Attenuating gene expression (AGE) for vaccine development

Abstract

Live attenuated vaccines are adept in stimulating protective immunity. Methods for generating such vaccines have largely adopted strategies used with Salmonella enterica. Yet, when similar strategies were tested in other gram-negative bacteria, the virulence factors or genes responsible to incapacitate Salmonella often failed in providing the desired outcome. Consequently, conventional live vaccines rely on prior knowledge of the pathogen's virulence factors to successfully attenuate them. This can be problematic since such bacterial pathogens normally harbor thousands of genes. To circumvent this problem, we found that overexpression of bacterial appendages, e.g., fimbriae, capsule, and flagella, could successfully attenuate wild-type (wt) Salmonella enterica serovar Typhimurium. Further analysis revealed these attenuated Salmonella strains conferred protection against wt S. Typhimurium challenge as effectively as genetically defined Salmonella vaccines. We refer to this strategy as attenuating gene expression (AGE), a simple efficient approach in attenuating bacterial pathogens, greatly facilitating the construction of live vaccines.

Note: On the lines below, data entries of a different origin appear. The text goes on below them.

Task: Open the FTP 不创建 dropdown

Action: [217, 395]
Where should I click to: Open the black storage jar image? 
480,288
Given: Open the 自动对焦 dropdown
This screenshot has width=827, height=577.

Keywords: CFA/I fimbriae; F1 capsule; Salmonella; appendages; attenuating gene expression (AGE); flagella; vaccine.

Figure 1. Images of AGE-modified Salmonella bearing different bacterial surface appendages. (A) Depicted is an image of S. Typhimurium P1-pHC overexpressing ETEC CFA/I fimbriae as observed by atomic force microscopy. Narrow blue arrows indicate CFA/I fimbriae while bold white arrows indicate flagella. (B) Depicted is an image of S. Typhimurium P1-pHF overexpressing Yersinia pestis F1 capsule as observed by field emission microscopy. The capsule is labeled with 20 nm immunogold particles (black spots). Narrow yellow arrows indicate the capsular proteins secreted by the cell forming a mushroom-like structure, which is in the early stage of capsule formation. Bold black arrows indicate the bacterial cell. (C) Depicted is an image of S. Typhimurium P1-pTP2DC+C expressing flagella as observed by field emission microscopy. Narrow white arrows indicate flagella while bold yellow arrow indicates bacterial cell. (D) Depicted is an image of wt S. Typhimurium as observed by atomic force microscopy.

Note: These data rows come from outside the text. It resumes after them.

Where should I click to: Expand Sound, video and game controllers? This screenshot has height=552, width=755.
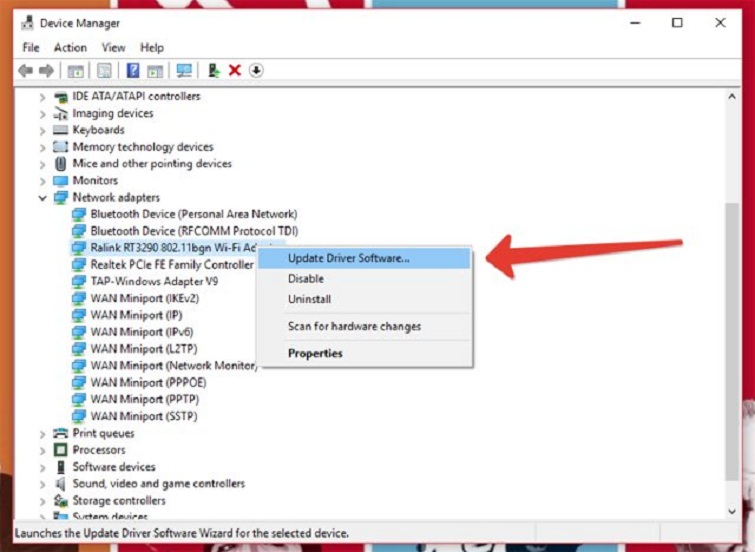[x=42, y=484]
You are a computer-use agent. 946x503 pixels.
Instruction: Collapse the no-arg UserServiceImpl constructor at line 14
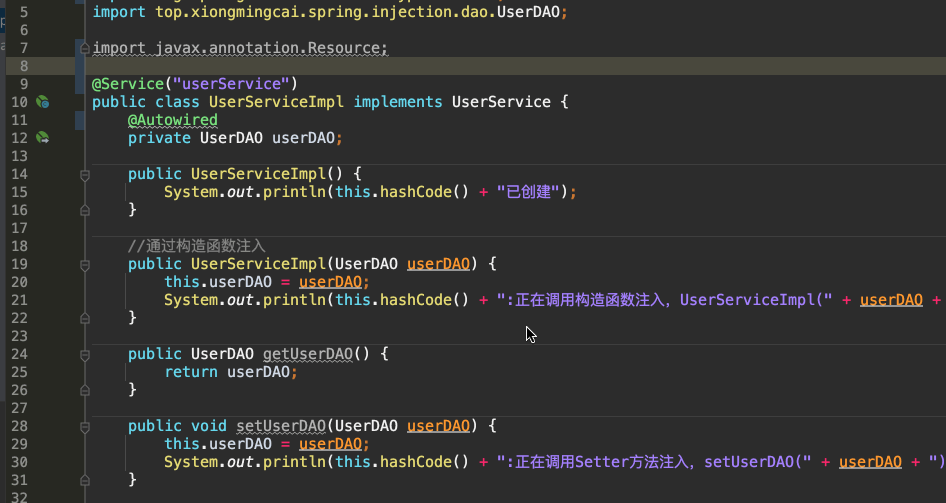(x=84, y=174)
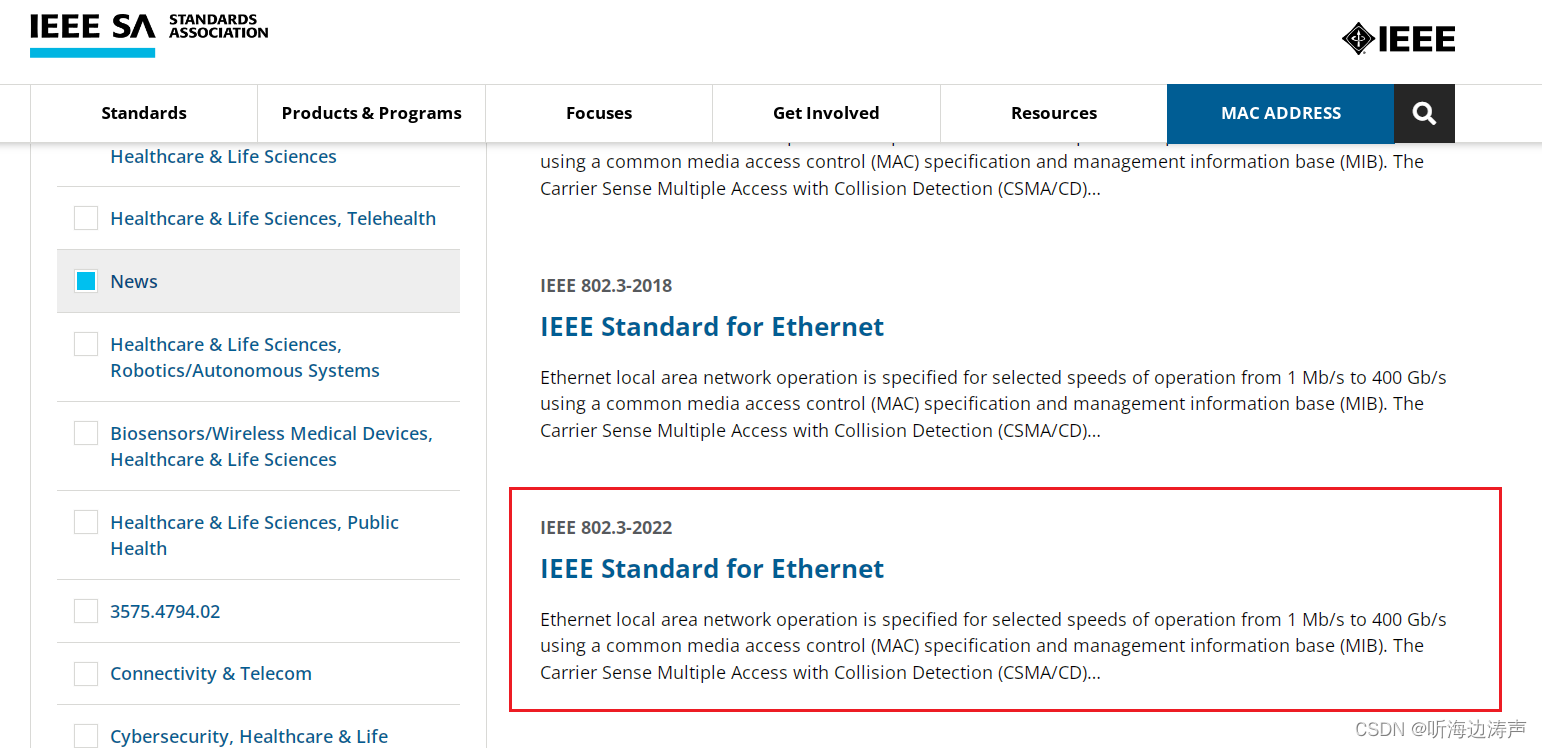This screenshot has height=748, width=1542.
Task: Check the 3575.4794.02 filter
Action: click(85, 610)
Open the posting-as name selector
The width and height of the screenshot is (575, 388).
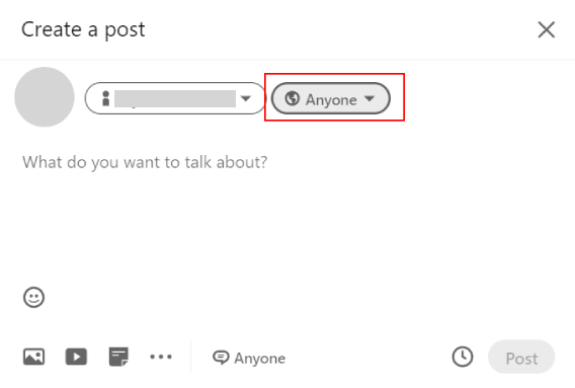175,98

Figure 2. The extent of usher gene caf1A expression correlates to the amount of channel formation. (A) Schematic physical maps of asd-based plasmids are depicted: the caf1A gene is regulated by a tripartite fusion promoter in P1-pSA or a single promoter in P1-pPA; and the vector control lacking caf1A is harbored in P1-pY. (B) The expression of caf1A was determined by real-time polymerase chain reaction (RT-PCR). pSA DNA was used as a standard. The bacterial strains P1-pSA, -pPA, and control -pY were grown in LB medium at 37 °C with shaking at 200 rpm. Cells in log phase were harvested for RNA purification and verification of the number of transcripts using protocols according to the manufacturers' instructions (Invitrogen). The Student t-test was used to determine the difference of caf1A mRNA copy numbers between P1-pSA and -pPA, with *P < 0.05. (C) The Caf1A channel formation was determined by bacterial growth inhibition in the presence of erythromycin. The three strains P1-pSA, -pPA, and -pY were inoculated to LB medium at an optical density at 600 nm (OD₆₀₀) of 0.2 with or without the supplementation of 64 µg/ml erythromycin. At three hours post-inoculation, cell OD₆₀₀ was measured. Growth inhibition was calculated by using a formulation: 100 × (1 - OD₆₀₀ with erythromycin/OD₆₀₀ without erythromycin)%. The Tukey multiple comparison test was used to determine difference of growth inhibition among the three strains; ***P < 0.001 indicates the growth inhibition of P1-pSA or -pPA vs. -pY, and ^¶¶¶P < 0.001 indicates the growth inhibition of -pPA vs. -pSA. Experiments for both (B) and (C) were performed three times. Presented data are the means ± SD.